According to the International Monetary Fund, every 10 percent appreciation of the dollar wipes out about 2 percent of the economies of developing countries in one year, with effects that span two and a half years.

What we see here is that America is holed up, the world is paying the price for immunization, and capital is fleeing Emerging markets return to America in search of a "safe haven," and the fortress gets richer as its surroundings — most of the world's countries — get poorer.


Straits, Resources and Chinese Influence


We can imagine the next scene and it won't be far from what actually happened.


On the overbridge of the CB Takeshima, four minutes after Trump's tweet that we started the article, the Filipino captain from Manila who has crossed the Strait of Hormuz 42 times in 15 years was staring at three phones that lit up simultaneously on the table in front of him.

The first from the London-based marine insurance company says the insurance policy is "under review due to exceptional circumstances." The second from the Singapore-based operator orders him to "wait in the current place until Another notice."

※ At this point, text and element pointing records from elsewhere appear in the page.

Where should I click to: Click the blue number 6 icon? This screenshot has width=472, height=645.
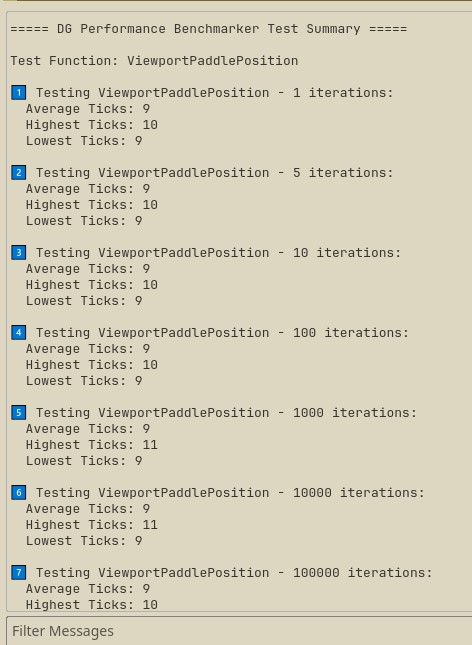point(19,492)
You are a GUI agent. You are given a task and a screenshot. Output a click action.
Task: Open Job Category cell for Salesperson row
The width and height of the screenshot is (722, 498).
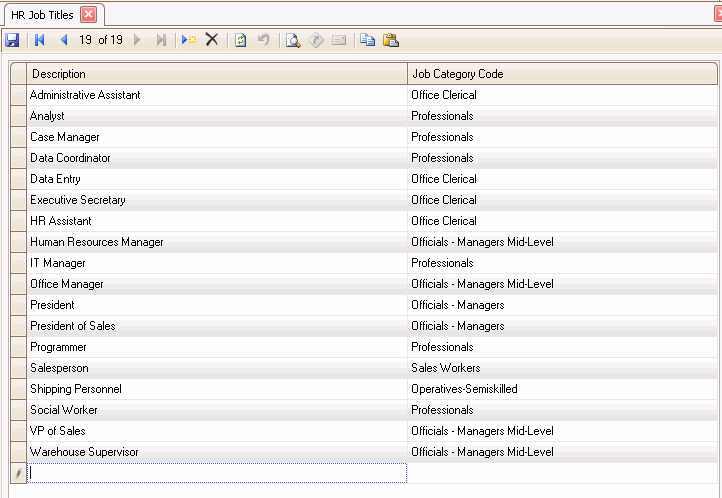coord(562,368)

The third is from his wife in Manila, who asks him if he's okay because the news of the closure has arrived. He had 230,000 tons of crude oil underneath it, 14 miles ahead of him from the mouth of the strait, and above it was a sky that he feared might fall.

He hung up the three phones, opened the logbook, and wrote in regular type: "April 14, 2026, 11:34 a.m. Standing waiting for instructions," and then looked out to sea.


"Before Byzantium withdrew into its walls, it made a decisive plan by securing its economic supply lines, which the United States is doing today."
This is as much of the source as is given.